Tue, Jun 26, 2018 - Page 5 News List

Koreas discuss removing North’s artillery systems

NEGOTIATIONS:The North demanded that Seoul and the US withdraw their own artillery systems from the border as a reciprocal measure, South Korean media said

AP, SEOUL

The rival Koreas are discussing the possible relocation of North Korea’s long-range artillery systems away from the tense Korean border, South Korean Prime Minister Lee Nak-yeon said yesterday as the countries forge ahead with steps to lower tensions and extend a recent detente.

North Korea has deployed an estimated 1,000 artillery pieces along the border, posing a significant threat to Seoul and the metropolitan area.

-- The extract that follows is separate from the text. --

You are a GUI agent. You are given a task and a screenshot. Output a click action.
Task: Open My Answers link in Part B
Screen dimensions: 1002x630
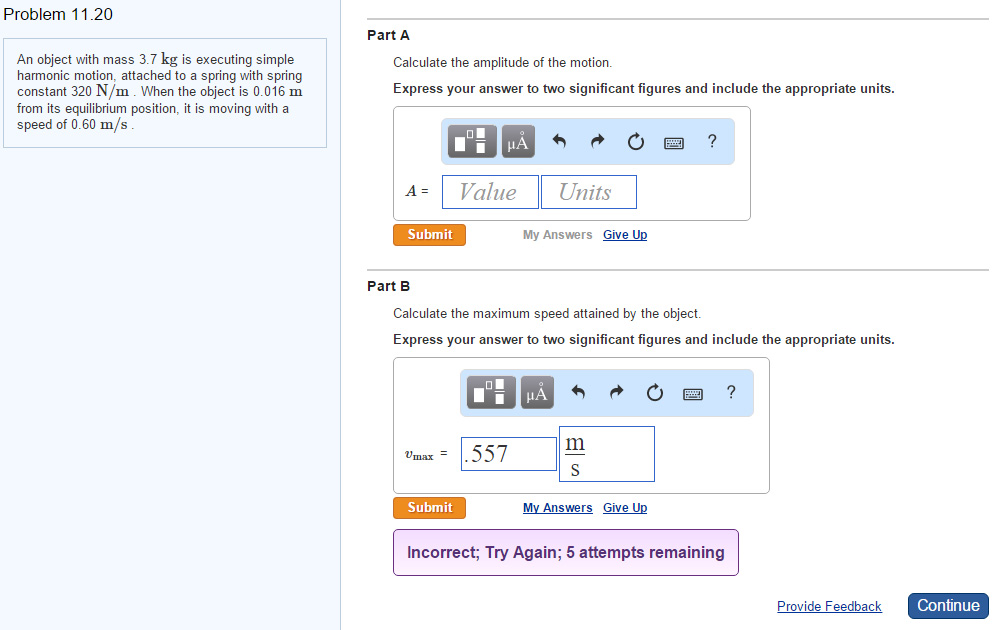click(x=557, y=508)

In a speech marking the 68th anniversary of the outbreak of the 1950-1953 Korean War, Lee said that “moving [North Korea’s] long-range artillery to the rear is under discussion,” as he explained what types of goodwill steps between the sides have been taken in the past few months.

Lee’s comments appear to be Seoul’s first official confirmation of media reports that South Korea demanded that the North reposition its forward-deployed artillery pieces during inter-Korean military talks this month.

The South Korean Ministry of Defense, which has denied the reports, said it had no immediate comment on Lee’s speech.

A 2016 South Korean defense white paper described the North’s long-range artillery as one of the country’s biggest threats, along with its nuclear and missile programs.

Seoul, a city of about 10 million people, is about 40km to 50km from the border.

South Korean media speculated that during the June 14 military talks, the North likely demanded that South Korea and the US withdraw their own artillery systems from the border as a reciprocal measure.

About 28,500 US soldiers are deployed in South Korea.

Also yesterday, military officers from the two Koreas met to discuss how to fully restore their military hotline communication channels, the ministry said.

The results of the talks were expected later yesterday.

The talks came a day after Seoul said it would “indefinitely suspend” two small-scale annual military drills with the US.

The drills involving marines from the allies were supposed to occur from next month to September, the ministry said in a statement.

South Korea is willing to take unspecified additional measures if North Korea is continuously engaged in “productive” negotiations, it said.

Last week, South Korea and the US announced the suspension of their larger, annual military exercises called the Ulchi Freedom Guardian, part of their efforts to increase the chances of successful nuclear diplomacy with North Korea.

Some experts have said the drills’ suspension could weaken the allies’ combined defense posture against North Korea.